CEO Richard Lee has also committed to increasing staff wages to the living wage by May next year.
"We've been working through this for probably the best part of seven months now," Lee said.
"We've gone from hiring 70 staff to 240 and to make sure we're here long term we need to work out how to improve the conditions for our staff as well as stay viable."
The process had been tricky, but Lee said he was happy with where the company was at in negotiations.
"It's important that as an ethical business we do [pay a living wage] and we back up what we say with what we do."
The pay increase would affect all staff, not just union members.
First Union organiser Stephen Parry said that was a "really positive bargaining outcome".
"Moving towards a living wage in the retail sector is an idea that's time has come.
"This is the first supermarket which has made any commitment toward living wage. We're really pleased."
Parry said Huckleberry was still in negotiations with the union.
"We're really happy Huckleberry is taking the well-being of its workers seriously and this is a significant improvement," Parry said.
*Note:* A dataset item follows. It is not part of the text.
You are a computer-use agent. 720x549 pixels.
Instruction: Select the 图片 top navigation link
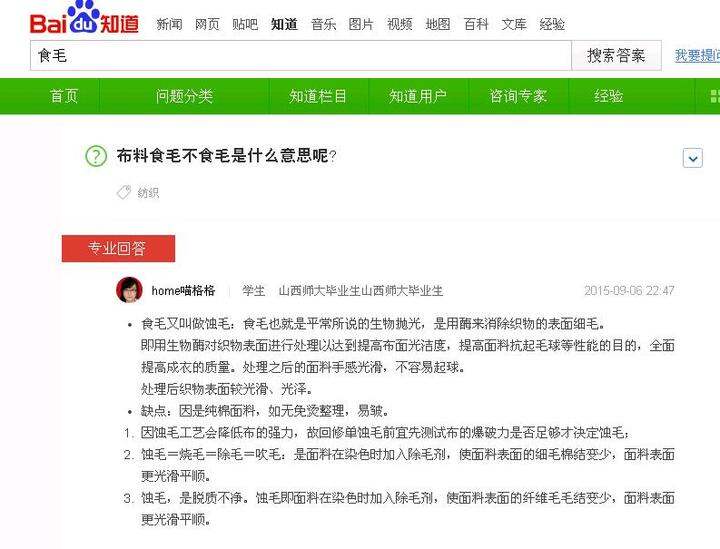click(361, 24)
He said negotiation was a fair outcome, one which valued the dignity of its employees and customers.
Earlier in the day, Perry said the grocer's "ethical organic rhetoric" didn't match its business actions.
"Huckleberry, owned by the same group as EcoStore, positions itself as an ethical company selling ethical goods. Its workers, however, are paid less than those at many mainstream supermarkets," he said.
Parry said many customers shopped at Huckleberry because of its ethical ethos and expected the company to instil the same ethos to its employment practices.
"Huckleberry ― backed by its multimillionaire owner Peter Kraus ― is opening new branches and expanding as a business, but is not investing adequately in the well-being of its staff. For a business based on organics, its priorities are not in the right place.
It is understood negotiations with the grocery store and the union are under way.